Exercise instructions:
1: In the opinion piece on Donald Trump, how many days did the government shutdown last?
2: Reproduce the opinion piece on Donald Trump from "In the past, we've" up to and including "a xenophobic agenda.".
3: According to the opinion piece on Donald Trump, what three things does the president base his platform on?

Document segment:
In the past, we've elected leaders whose ideas and vision for this nation didn't align with mine, but Donald Trump is another kind of malevolence that I refuse to believe runs the United States of America. Go ahead, call me all the names in the book; snowflake, libtard, or whatever your petty, little heart desires—your president still incompetent and runs his platform based off of false hope, an abundance of lies, and a xenophobic agenda.

This man single-handedly fooled an entire group of people that the United States was going to build a wall at the southern-most border (as if there isn't already a wall there) to keep out "criminals" (undocumented immigrants fleeing their country in order to survive) and said Mexico was going to pay for it (which they never did and never will.) This entire plan was flawed from the beginning; it was founded upon hate and pure ignorance. I hate to break it to you, but this country was founded upon immigrants and that's never going to change.

Your president even had a temper tantrum and shut down the government for 35 days, he doesn't care about the citizens of this nation, and to be quite frank, he never did in the first place. He never will unless it benefits him in some way. We're talking about the same man who addresses woman like their objects, views minorities like criminals, opposition for the LGBTQ community, makes a mockery of disabled people, honestly, the list can go on and on. What makes you genuinely believe he cares about you?

President's Day was initially created to celebrate George Washington's Birthday but eventually was adapted to commemorate the presidency as a whole somewhere along the line. So this President's Day, as we reflect upon your President's legacy for what he's created thus far, I'm sorry. I'm not sorry he'll be remembered as one of the worst presidents to go down in history and I can't wait until this nightmare is over.

Information shown:

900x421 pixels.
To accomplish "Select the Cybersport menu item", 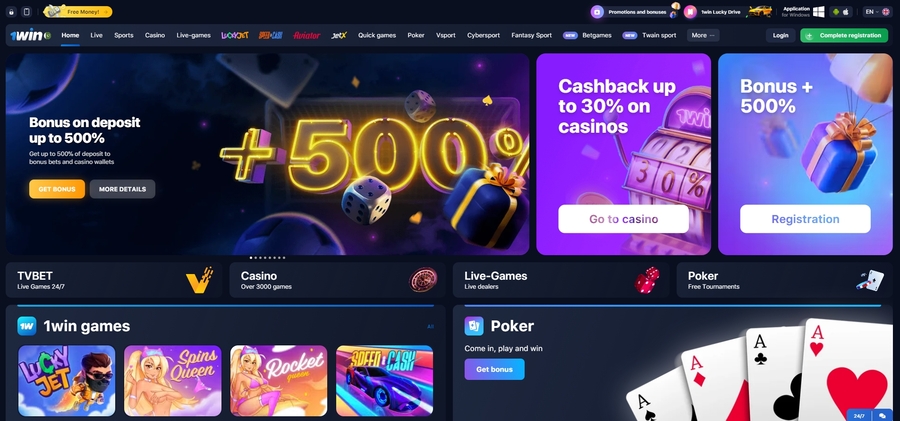I will click(x=483, y=35).
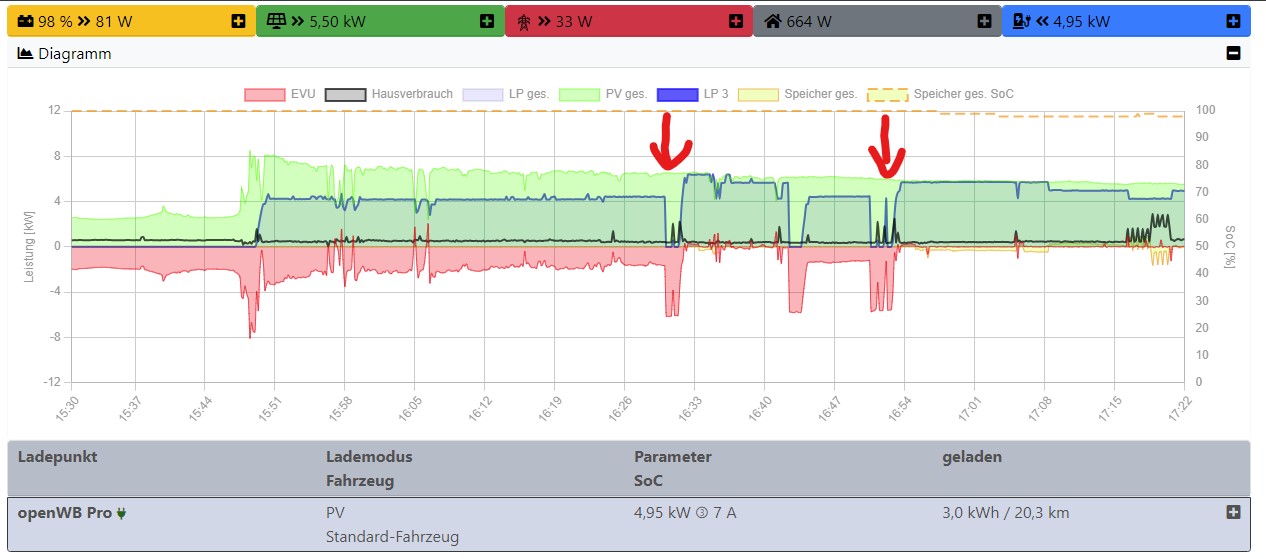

The responses:
1: 35 days.

2:
In the past, we've elected leaders whose ideas and vision for this nation didn't align with mine, but Donald Trump is another kind of malevolence that I refuse to believe runs the United States of America. Go ahead, call me all the names in the book; snowflake, libtard, or whatever your petty, little heart desires—your president still incompetent and runs his platform based off of false hope, an abundance of lies, and a xenophobic agenda.

3: False hope, an abundance of lies, and a xenophobic agenda.